What you should do: Set the pictures aside and write down, exactly as they appear, the lines from the one containing "Select Add formula in question menu" through the end of the material.

** Opening Dataset excerpts block **

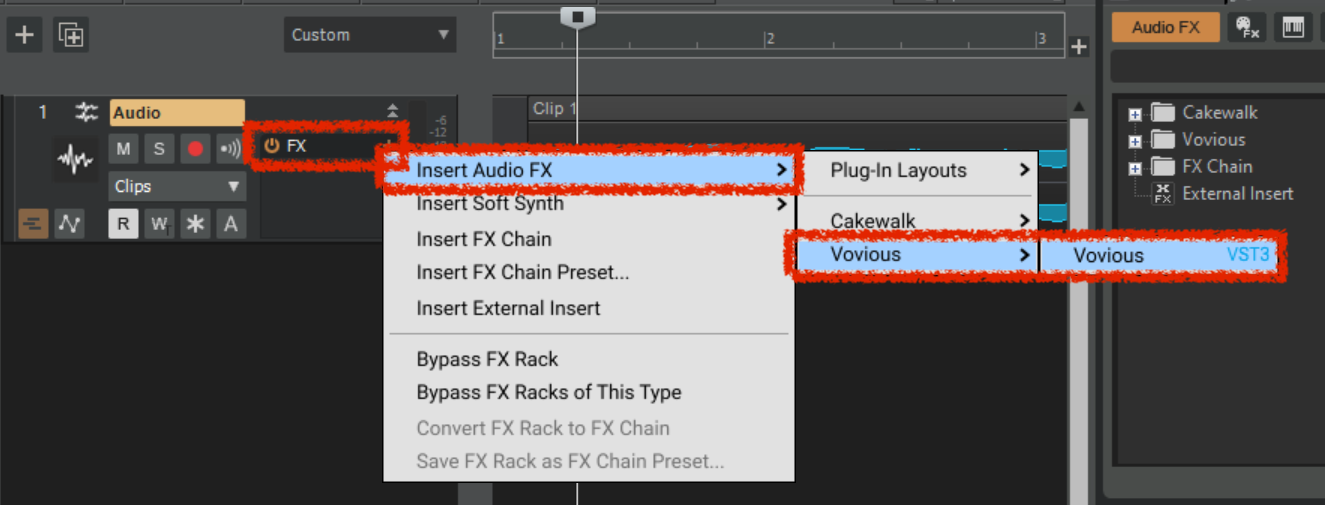Viewport: 1325px width, 505px height.
Task: Open the Custom track control dropdown
Action: [x=370, y=35]
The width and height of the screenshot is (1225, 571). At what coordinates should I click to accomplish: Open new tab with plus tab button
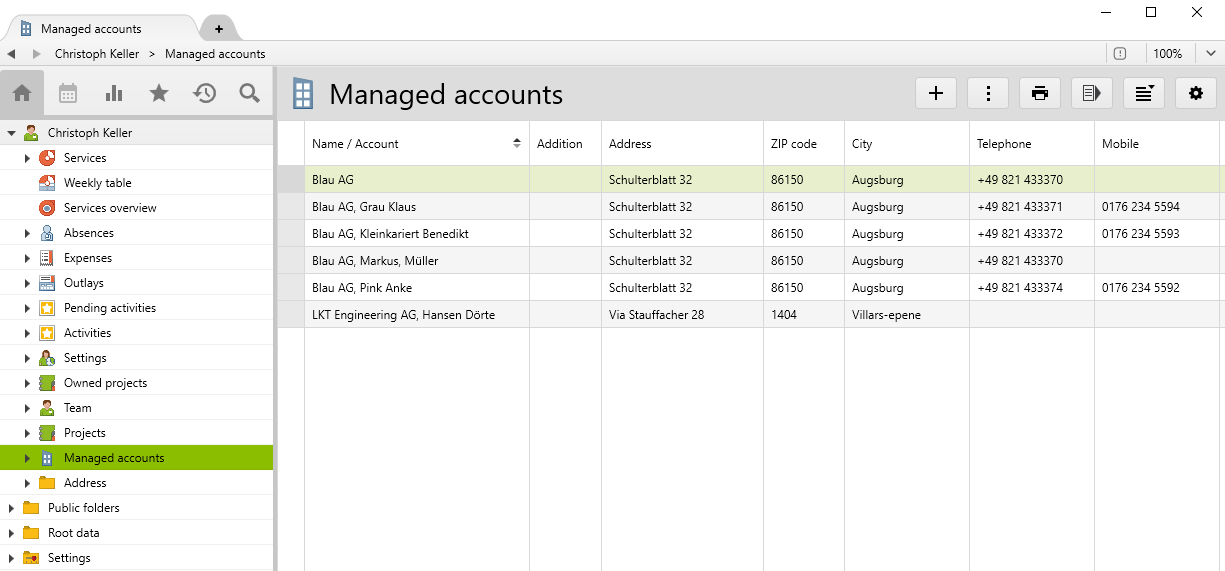pos(219,29)
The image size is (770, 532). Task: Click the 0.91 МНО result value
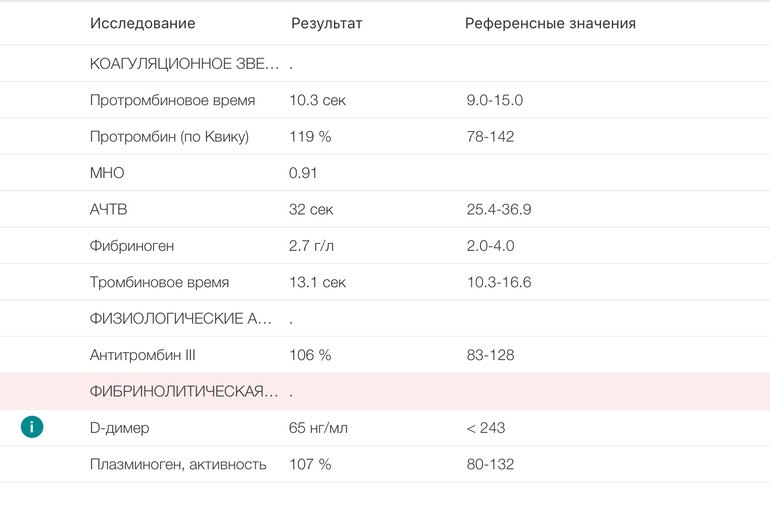303,173
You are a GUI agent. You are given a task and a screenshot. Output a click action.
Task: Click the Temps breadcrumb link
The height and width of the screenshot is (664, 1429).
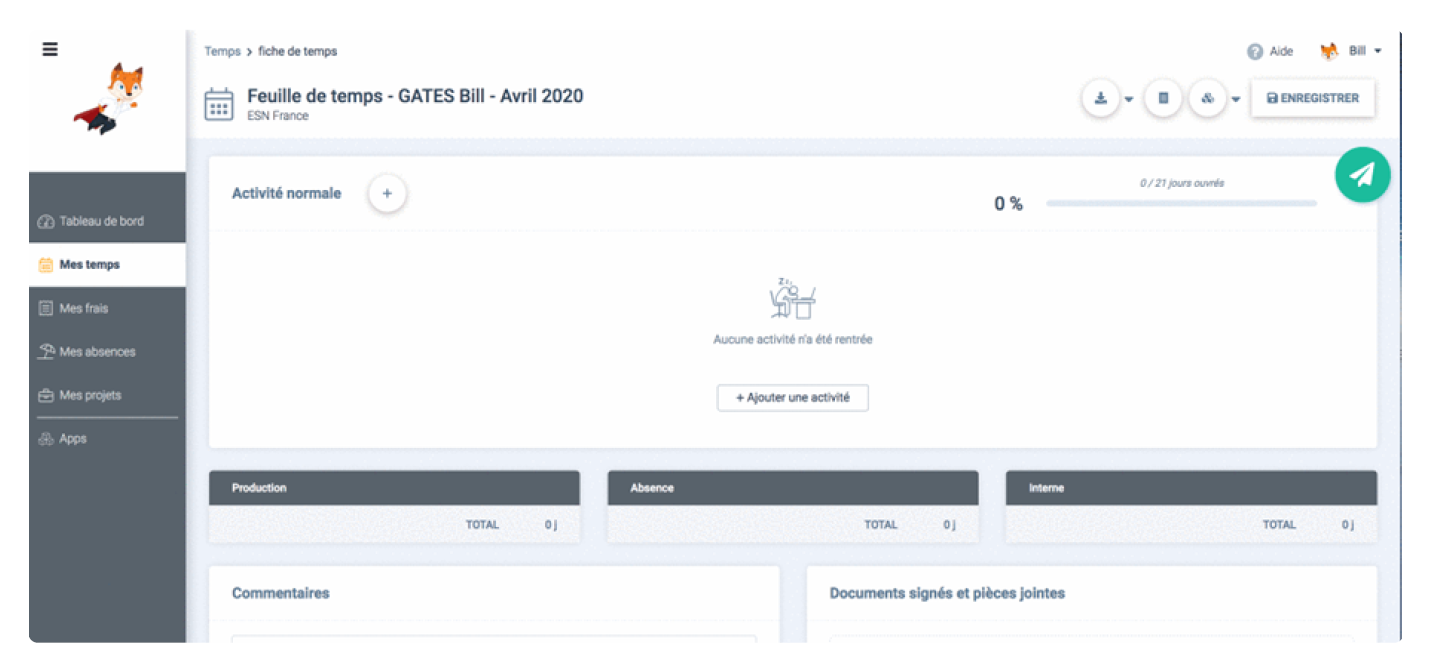(222, 51)
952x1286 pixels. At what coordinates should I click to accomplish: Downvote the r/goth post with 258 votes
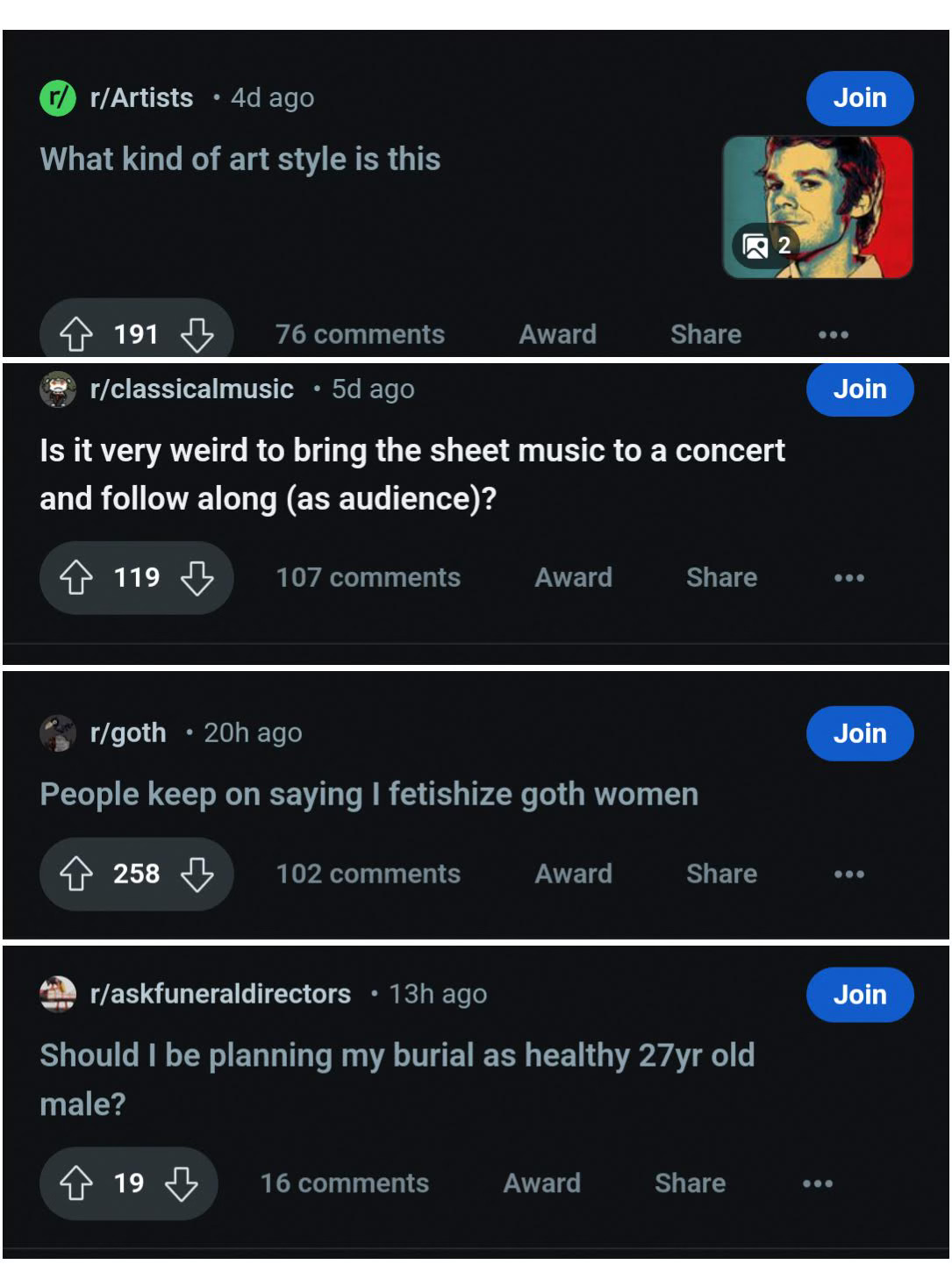[x=197, y=874]
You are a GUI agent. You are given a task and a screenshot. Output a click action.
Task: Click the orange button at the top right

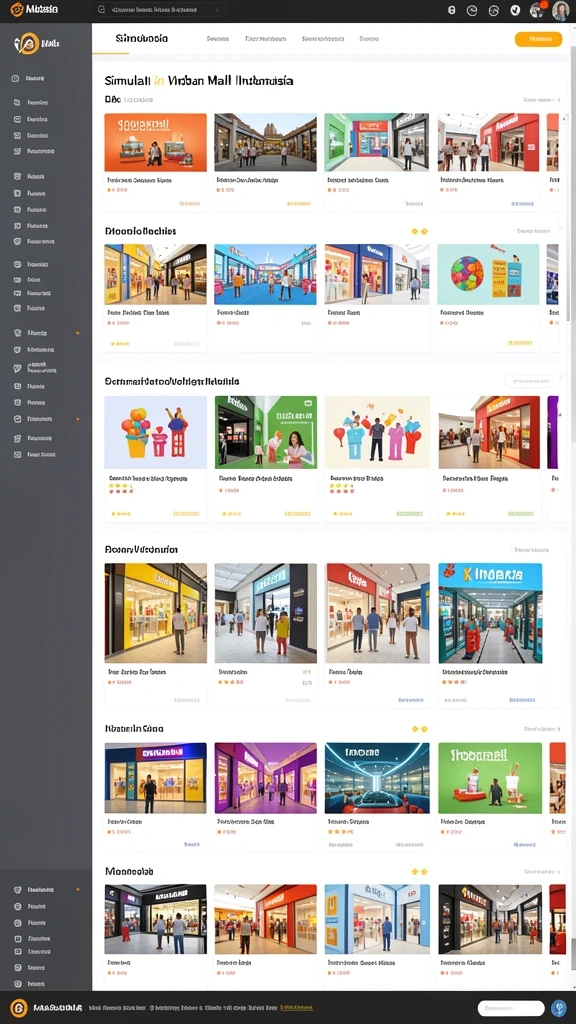coord(538,39)
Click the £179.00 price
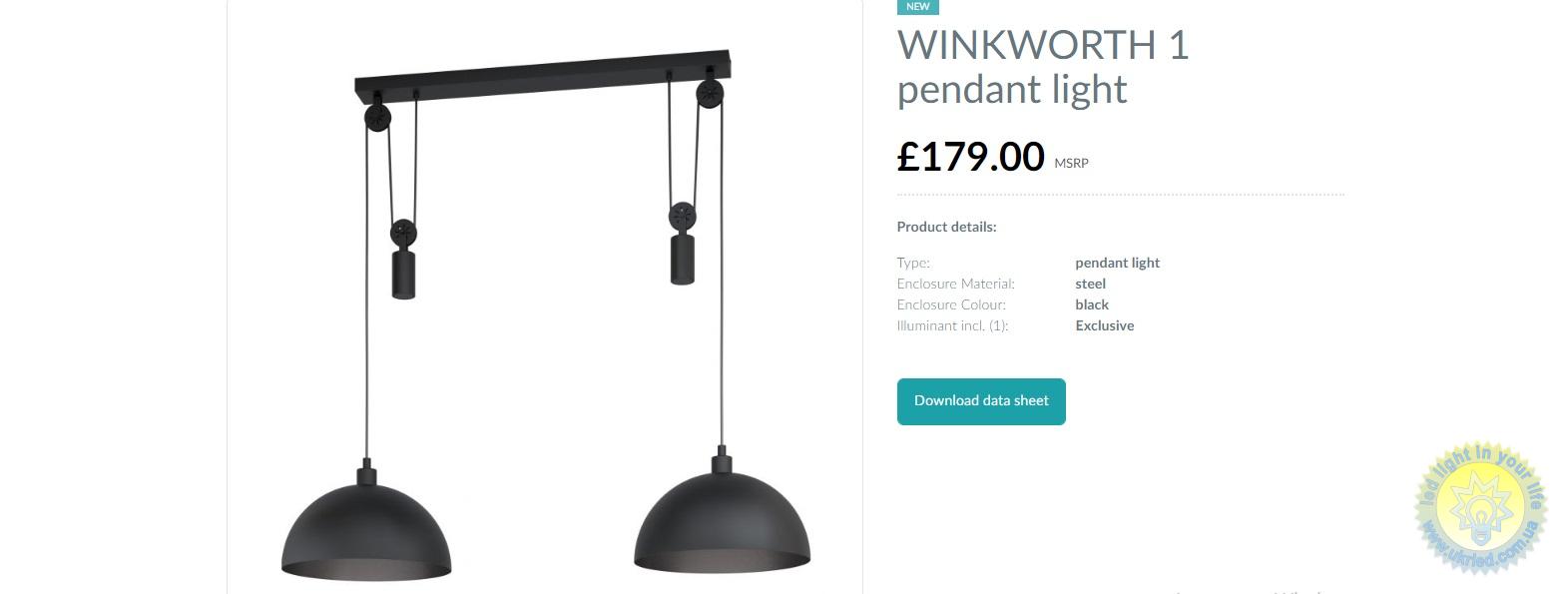This screenshot has height=594, width=1568. click(x=971, y=157)
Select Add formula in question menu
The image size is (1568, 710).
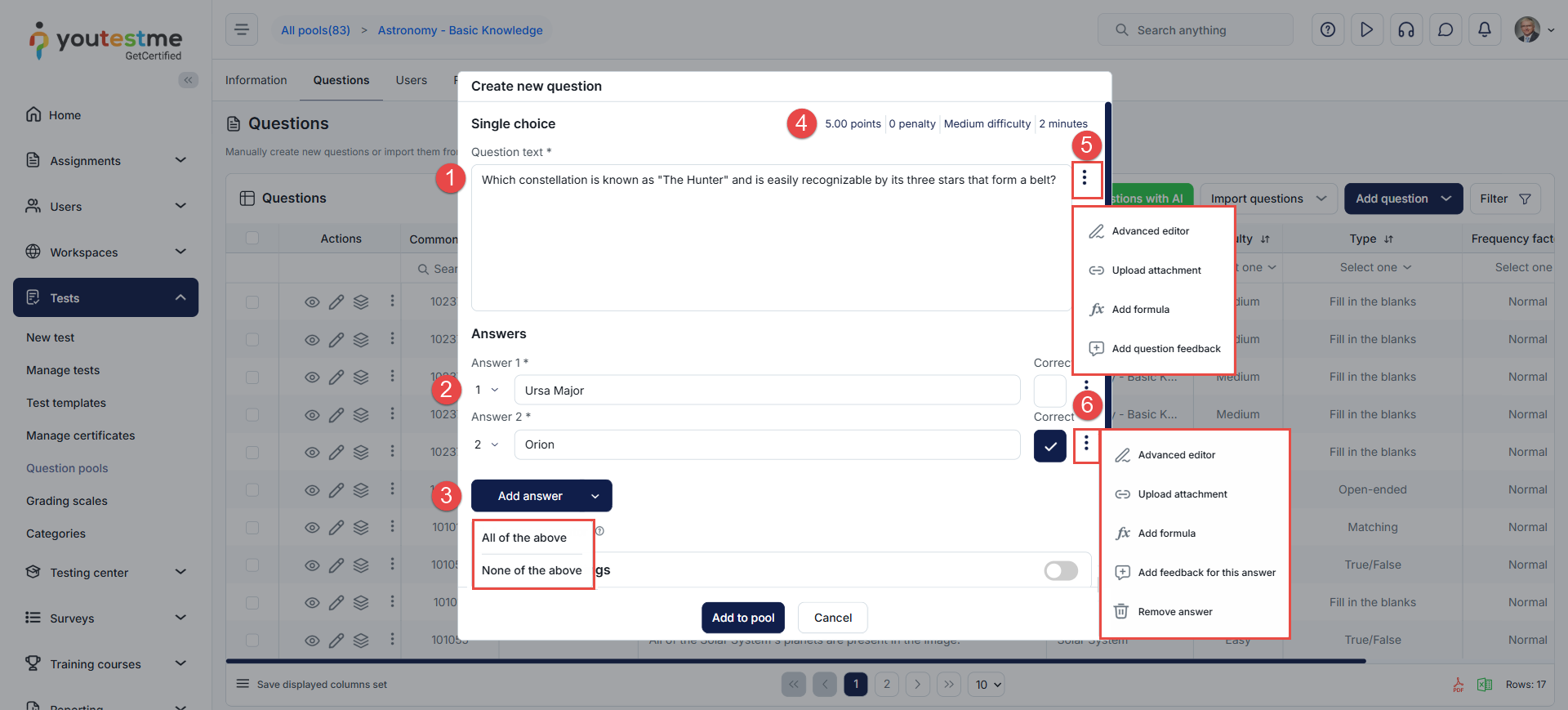tap(1140, 310)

** Closing Dataset excerpts block **

Solution to the problem:
Select Add formula in question menu
The image size is (1568, 710).
tap(1140, 310)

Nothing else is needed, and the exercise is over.